Code: Pascal  [Select]
  1.       glPushMatrix;
  2.         glTranslatef(x, 0, y);     // Move sphere to correct place at x, y and z=0
  3.         glScalef(0.5, 0.5, 0.5);   // Make radius = 0.5
  4.         glCallList(FSphereList);   // use the stored sphere vertices from the displaylist
  5.       glPopMatrix;

The surrounding calls to "glPushMatrix" and "glPopMatrix" are needed to decouple these operations from the overal transformation matrix given by the mouse and mouse wheel opeations.
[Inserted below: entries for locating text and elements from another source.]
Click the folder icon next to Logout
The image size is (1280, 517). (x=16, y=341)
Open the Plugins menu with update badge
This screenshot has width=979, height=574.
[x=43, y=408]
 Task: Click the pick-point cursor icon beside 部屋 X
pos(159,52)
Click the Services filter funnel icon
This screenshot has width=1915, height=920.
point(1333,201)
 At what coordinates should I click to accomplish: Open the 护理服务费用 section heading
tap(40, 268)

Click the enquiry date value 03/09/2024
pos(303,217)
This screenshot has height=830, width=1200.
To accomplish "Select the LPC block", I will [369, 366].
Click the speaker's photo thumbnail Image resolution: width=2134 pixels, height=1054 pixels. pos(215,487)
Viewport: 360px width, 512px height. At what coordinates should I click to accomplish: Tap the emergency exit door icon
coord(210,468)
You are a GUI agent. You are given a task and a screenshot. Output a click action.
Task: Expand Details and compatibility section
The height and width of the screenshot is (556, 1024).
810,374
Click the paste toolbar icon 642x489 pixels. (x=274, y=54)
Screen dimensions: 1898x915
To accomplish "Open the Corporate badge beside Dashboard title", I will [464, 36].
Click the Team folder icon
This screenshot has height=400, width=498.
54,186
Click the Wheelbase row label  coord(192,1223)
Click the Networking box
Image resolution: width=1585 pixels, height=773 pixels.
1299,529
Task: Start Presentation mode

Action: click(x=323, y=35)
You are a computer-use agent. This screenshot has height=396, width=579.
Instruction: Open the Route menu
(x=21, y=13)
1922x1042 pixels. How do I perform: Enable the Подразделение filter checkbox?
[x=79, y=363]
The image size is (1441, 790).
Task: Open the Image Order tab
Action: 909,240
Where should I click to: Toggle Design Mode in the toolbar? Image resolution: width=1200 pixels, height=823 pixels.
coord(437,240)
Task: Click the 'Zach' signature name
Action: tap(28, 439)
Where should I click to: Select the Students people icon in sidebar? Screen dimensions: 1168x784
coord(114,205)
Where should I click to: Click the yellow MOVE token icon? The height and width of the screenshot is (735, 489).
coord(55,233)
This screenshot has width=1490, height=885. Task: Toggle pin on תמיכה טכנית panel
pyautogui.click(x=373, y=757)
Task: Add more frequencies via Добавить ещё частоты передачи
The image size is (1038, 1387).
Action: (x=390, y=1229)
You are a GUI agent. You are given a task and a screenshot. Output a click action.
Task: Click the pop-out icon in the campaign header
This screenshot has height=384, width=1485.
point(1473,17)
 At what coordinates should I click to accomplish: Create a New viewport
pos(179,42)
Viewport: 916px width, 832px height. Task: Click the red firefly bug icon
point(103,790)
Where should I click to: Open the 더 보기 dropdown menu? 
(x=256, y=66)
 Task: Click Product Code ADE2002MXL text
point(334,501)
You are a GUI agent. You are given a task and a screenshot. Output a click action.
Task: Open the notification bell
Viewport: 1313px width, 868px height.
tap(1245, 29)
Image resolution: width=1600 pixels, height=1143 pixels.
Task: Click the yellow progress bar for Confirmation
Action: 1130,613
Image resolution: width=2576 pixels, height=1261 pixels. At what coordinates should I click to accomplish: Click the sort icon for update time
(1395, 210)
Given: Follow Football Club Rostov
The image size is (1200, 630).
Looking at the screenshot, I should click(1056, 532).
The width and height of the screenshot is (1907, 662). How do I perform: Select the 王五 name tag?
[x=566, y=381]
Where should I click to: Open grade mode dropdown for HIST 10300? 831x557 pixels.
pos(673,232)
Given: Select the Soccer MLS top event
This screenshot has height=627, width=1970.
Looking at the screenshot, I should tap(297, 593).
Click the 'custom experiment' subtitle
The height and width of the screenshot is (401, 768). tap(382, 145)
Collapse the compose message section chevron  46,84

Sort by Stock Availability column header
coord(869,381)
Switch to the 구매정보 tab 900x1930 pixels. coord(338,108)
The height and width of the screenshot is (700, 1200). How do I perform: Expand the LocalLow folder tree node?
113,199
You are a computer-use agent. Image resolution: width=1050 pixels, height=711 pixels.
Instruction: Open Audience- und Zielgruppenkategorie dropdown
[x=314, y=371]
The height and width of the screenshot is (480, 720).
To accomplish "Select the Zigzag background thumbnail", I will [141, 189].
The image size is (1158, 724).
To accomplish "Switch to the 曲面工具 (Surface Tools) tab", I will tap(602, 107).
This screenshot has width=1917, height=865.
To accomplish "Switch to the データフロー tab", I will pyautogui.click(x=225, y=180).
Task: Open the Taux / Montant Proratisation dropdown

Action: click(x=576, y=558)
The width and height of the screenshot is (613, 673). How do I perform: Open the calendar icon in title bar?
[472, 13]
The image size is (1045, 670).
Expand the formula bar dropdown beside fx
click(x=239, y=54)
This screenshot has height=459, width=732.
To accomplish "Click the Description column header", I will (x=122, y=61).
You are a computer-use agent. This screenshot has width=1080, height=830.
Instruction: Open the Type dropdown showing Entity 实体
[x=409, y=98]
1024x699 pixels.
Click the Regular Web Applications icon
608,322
A further remark on DisplayLists: You should use them also to store the vertices of the polynomial surface to which you want to fit; this avoids recalculation of the vertices with every tiny mouse movement. And in particular, it avoids time-consuming calculation of the surface normal vectors. In case of a polynomial you can do this analytically, but for more general surfaces you can calculate the needed derivatives only numerically.

Spheres appear very simplistic when OpenGL does not use lighting. Therefore, the demo also shows how to "turn on the light". These are the essential ingredients: activate lights by calling "glEnable(GL_LIGHTING)", and define the parameters of one or several light sources (see "InitLight"). And every vertex must have a normal - for a sphere with r = 1 it is easy: it is just equal to the radius vector to a surface point. The surface normal is needed to calculate the angle to the light source which determines the brightness of each surface element due to diffuse or specular scattering of light.

In total: a lot to play with...

P.S.
The OpenGL_Tools contain also the corrected OpenGLToBitmap routine.